Now we untie these definitions: 

let rec even odd xs ys = function
   | [] -> xs, ys
   | h::t -> odd (h::xs) ys t;;

let odd even xs ys = function
   | [] -> xs, ys
   | h::t -> even xs (h::ys) t;;

Now we could, for example, put both functions into seperate modules, we just
have to retie the knot at some other place:

let rec even' xs = even odd' xs and odd' xs = odd even' xs;;

We'll be able to do this almost automatically lateron, but first we have to take
some further steps and learn some more.



--[ 05 ]--------------------------------------------[ The untied approach ]-----


So let's just apply the newly learned to our algorithm. We will go back to the 
first step and use the version without caching, to make it more concise and
readable. Here's the algorithm again:

let rec dtw ?pos s1 s2 dist =
   match pos with
      None -> dtw ~pos:(Array.length s1-1,Array.length s2-1) s1 s2 dist 
   |  Some (a,b) ->
         if a <0 || b < 0 then
            infinity
         else if a = 0 && b = 0 then
            dist s1.(0) s2.(0)
         else
            dist s1.(a) s2.(b) +.
               List.fold_left min  infinity
                  [dtw ~pos:(a-1,b-1) s1 s2 dist ; 
                   dtw ~pos:(a  ,b-1) s1 s2 dist ;
                   dtw ~pos:(a-1,b  )  s1 s2 dist ]
   ;;

The optional pos argument can get quite annoying, so we'll rid ourselves of it
first:

let dtw s1 s2 dist = 
   let rec dtw' (a,b) =
      if a <0 || b < 0 then
         infinity
      else if a = 0 && b = 0 then
         dist s1.(0) s2.(0)
      else
         dist s1.(a) s2.(b) +.
            List.fold_left min  infinity
               [dtw (a-1,b-1); 
                dtw (a  ,b-1);
                dtw (a-1,b  )]
   in
   dtw' (Array.length s1-1,Array.length s2-1)
   ;;

This is much better. Now we can easily untie the recursive knot and retie it
again, at the end:

let dtw s1 s2 dist = 
   (* untied version *)
   let dtw' dtw (a,b) =
      if a <0 || b < 0 then
         infinity
      else if a = 0 && b = 0 then
         dist s1.(0) s2.(0)
      else
         dist s1.(a) s2.(b) +.
         List.fold_left min infinity
            [dtw (a-1,b-1); 
             dtw (a  ,b-1);
             dtw (a-1,b  )]
   in
   (* retying the knot *)
   let rec dtw = dtw' dtw in
   dtw (Array.length s1-1,Array.length s2-1)
   ;;


Now - what have we actually achieved by this? You should be able to tell that
we're still horribly inefficient, because there is no caching. This will be
re-introduced in a later stage, though, when we automatize the step of
retying. For this, we need to have a look at Y-Combinators.
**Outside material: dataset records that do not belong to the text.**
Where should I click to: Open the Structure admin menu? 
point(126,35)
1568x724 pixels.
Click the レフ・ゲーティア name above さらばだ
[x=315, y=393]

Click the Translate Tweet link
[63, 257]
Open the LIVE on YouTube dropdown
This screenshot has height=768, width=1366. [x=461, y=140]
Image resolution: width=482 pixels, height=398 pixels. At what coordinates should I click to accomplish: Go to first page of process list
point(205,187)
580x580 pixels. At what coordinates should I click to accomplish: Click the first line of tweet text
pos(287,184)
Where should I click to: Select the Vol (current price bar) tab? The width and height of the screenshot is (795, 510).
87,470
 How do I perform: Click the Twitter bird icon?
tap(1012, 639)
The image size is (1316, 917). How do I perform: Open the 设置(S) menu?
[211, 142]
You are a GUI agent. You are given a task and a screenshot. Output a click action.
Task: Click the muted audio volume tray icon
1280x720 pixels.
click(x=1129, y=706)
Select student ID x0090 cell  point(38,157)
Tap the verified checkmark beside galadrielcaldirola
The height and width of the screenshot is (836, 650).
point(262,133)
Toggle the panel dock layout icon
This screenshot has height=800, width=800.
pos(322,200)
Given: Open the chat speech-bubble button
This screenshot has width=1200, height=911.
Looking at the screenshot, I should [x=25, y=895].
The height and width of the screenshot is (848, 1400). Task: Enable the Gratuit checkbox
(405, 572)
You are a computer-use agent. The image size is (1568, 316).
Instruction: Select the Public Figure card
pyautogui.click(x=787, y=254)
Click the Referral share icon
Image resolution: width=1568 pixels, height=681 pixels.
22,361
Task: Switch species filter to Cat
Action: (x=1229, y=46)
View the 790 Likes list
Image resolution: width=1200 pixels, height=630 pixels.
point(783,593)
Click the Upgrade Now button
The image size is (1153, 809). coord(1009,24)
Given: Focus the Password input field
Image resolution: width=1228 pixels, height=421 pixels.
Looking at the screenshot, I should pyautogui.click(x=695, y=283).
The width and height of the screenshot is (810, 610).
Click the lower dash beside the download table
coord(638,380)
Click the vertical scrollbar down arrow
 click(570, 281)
--[ 06 ]------------------------------------[ Digression 2: Y-Combinators ]-----


Let's see if we can extract the process of retying the knot from the function
above. It seems that at the end, we take a function f, apply it to an untied
version of itself, yielding the untied version we just used. Well, sounds like
black magic at first. But read it a few times, and you will see that this is
just the basic pattern for recursion. In a general way it can be programmed
like this:

let y f = 
   let rec f' arg = f f' arg in
   f'
   ;;

The type of this is: 
val y : 
   (('a -> 'b) -> 
     'a -> 'b) -> 
     'a -> 'b


This is one possibility for for the so called Y-Combinator. An alternative
would be:

(* careful, this one wont work as expected *)
let rec y f = f (y f);;

At least it would be in pure lambda calculus. However OCaml is not a lazy 
language, and will hence try to evaluate the full recursion, before calculating 
anything else. We have to trick it into doing normal-order (or lazy) evaluation
here. We do that using eta-expansion [9], i.e. adding an argument to the 
functions on both sides of the equation:

let rec y f x = f (y f) x;;

In pure lambda calculus we would have the following 
 (taken from Wikipedia again [10])

Y = \f . (\x . f(x x)) (\x . f (x x))

Applying this to a function gives us:

    Y g = (\f . (\x . f (x x)) (\x . f (x x))) g
=>  Y g = (\x . g (x x)) (\x . g (x x))
=>  Y g = (\y . g (y y)) (\x . g (x x))
=>  Y g = g ((\x . g (x x)) (\x . g (x x)))
=>  Y g = g (Y g)

So using this would give us an infinite sequence akin to:

g ( g ( g ( g ( g ( g ( g ( ... ( Y g) ... )))))))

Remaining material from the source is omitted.